= 1886 New York state election =

The 1886 New York state election was held on November 2, 1886, to elect a judge of the New York Court of Appeals, as well as all members of the New York State Assembly.

==History==
In 1880, there was only one state officer to be elected statewide: a judge of the Court of Appeals, to succeed Theodore Miller who had reached the constitutional age limit of 70 years.

The Republican State Committee met on September 29 at the Gilsey House in New York City. Charles Daniels was nominated for the Court of Appeals.

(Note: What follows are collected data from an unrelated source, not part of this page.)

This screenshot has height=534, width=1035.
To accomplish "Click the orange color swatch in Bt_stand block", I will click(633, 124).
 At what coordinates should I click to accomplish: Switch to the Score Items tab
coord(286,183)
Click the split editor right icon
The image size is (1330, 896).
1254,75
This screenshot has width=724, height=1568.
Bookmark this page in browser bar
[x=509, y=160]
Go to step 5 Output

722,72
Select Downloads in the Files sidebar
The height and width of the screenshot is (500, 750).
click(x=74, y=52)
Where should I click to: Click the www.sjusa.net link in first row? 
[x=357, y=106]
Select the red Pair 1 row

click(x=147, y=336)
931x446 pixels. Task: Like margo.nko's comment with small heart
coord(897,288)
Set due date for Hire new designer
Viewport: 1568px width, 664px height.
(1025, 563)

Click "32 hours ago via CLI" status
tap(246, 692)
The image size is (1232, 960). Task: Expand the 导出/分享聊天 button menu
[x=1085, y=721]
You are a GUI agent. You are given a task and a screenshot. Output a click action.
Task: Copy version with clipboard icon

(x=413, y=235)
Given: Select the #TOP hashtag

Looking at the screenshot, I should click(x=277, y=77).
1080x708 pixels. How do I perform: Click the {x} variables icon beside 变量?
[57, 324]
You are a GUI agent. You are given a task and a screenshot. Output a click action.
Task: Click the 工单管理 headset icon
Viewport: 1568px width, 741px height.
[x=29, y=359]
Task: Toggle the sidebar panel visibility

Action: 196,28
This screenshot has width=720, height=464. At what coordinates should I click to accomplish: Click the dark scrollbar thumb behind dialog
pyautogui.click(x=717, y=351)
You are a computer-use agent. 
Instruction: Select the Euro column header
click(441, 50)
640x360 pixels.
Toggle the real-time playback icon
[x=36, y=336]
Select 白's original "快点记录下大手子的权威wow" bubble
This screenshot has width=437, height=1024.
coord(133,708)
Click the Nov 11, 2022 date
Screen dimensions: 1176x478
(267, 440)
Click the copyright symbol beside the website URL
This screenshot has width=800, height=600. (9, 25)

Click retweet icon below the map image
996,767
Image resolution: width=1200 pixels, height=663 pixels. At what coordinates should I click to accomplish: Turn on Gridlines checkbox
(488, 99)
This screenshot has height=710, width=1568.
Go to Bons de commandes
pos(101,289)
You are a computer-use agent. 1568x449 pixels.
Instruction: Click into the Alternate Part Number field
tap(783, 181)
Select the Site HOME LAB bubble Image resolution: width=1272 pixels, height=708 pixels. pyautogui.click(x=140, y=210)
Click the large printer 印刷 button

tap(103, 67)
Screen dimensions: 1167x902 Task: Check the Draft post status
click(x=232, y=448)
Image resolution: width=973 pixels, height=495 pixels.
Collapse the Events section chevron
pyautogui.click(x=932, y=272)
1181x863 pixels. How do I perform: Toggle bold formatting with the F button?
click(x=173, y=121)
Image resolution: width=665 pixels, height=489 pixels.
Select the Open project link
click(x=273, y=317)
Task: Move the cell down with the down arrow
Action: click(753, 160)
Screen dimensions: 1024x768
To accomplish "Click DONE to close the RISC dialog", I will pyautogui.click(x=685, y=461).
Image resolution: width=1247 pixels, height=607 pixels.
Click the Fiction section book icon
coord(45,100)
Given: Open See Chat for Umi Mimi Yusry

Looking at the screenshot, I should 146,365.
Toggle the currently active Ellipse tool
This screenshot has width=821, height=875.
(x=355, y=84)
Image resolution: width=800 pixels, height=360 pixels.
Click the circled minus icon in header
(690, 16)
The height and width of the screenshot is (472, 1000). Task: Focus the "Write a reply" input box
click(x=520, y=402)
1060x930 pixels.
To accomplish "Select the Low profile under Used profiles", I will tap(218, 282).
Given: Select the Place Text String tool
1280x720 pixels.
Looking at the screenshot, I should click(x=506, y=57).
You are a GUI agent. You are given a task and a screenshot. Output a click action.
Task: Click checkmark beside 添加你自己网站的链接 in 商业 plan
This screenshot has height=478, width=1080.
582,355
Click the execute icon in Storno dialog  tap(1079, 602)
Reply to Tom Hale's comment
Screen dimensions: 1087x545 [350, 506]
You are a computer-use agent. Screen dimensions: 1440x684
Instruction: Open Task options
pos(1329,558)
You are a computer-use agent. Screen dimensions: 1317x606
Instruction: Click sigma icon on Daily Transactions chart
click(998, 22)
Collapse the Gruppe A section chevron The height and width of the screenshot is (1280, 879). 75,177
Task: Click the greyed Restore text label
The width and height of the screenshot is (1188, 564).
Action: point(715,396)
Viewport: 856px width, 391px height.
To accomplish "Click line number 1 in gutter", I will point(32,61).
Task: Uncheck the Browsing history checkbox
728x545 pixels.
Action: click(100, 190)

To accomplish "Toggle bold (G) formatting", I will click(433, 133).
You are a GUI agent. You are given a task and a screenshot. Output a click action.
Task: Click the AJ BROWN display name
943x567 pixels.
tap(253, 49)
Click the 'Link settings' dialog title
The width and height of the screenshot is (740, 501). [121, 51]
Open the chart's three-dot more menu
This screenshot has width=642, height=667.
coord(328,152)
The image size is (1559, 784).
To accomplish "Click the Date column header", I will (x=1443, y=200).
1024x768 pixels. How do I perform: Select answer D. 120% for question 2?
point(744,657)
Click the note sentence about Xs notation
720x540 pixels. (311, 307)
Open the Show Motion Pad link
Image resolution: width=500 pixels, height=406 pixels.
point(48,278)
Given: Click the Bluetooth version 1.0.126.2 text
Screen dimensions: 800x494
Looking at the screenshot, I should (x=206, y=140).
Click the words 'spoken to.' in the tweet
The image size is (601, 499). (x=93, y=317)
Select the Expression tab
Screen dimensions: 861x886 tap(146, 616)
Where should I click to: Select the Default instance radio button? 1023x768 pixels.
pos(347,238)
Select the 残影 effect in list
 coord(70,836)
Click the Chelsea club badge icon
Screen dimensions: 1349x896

The Democratic State Committee met on September 29 at Hoffman House in New York City. Charles C. B. Walker was chairman. Rufus W. Peckham was nominated for the Court of Appeals by acclamation.

==Result==
The Democratic judge was elected in a tight race, with a plurality of less than 8,000 votes. Only in New York City, Peckham had a majority of over 53,000 votes, thus swamping the solid Republican upstate majority.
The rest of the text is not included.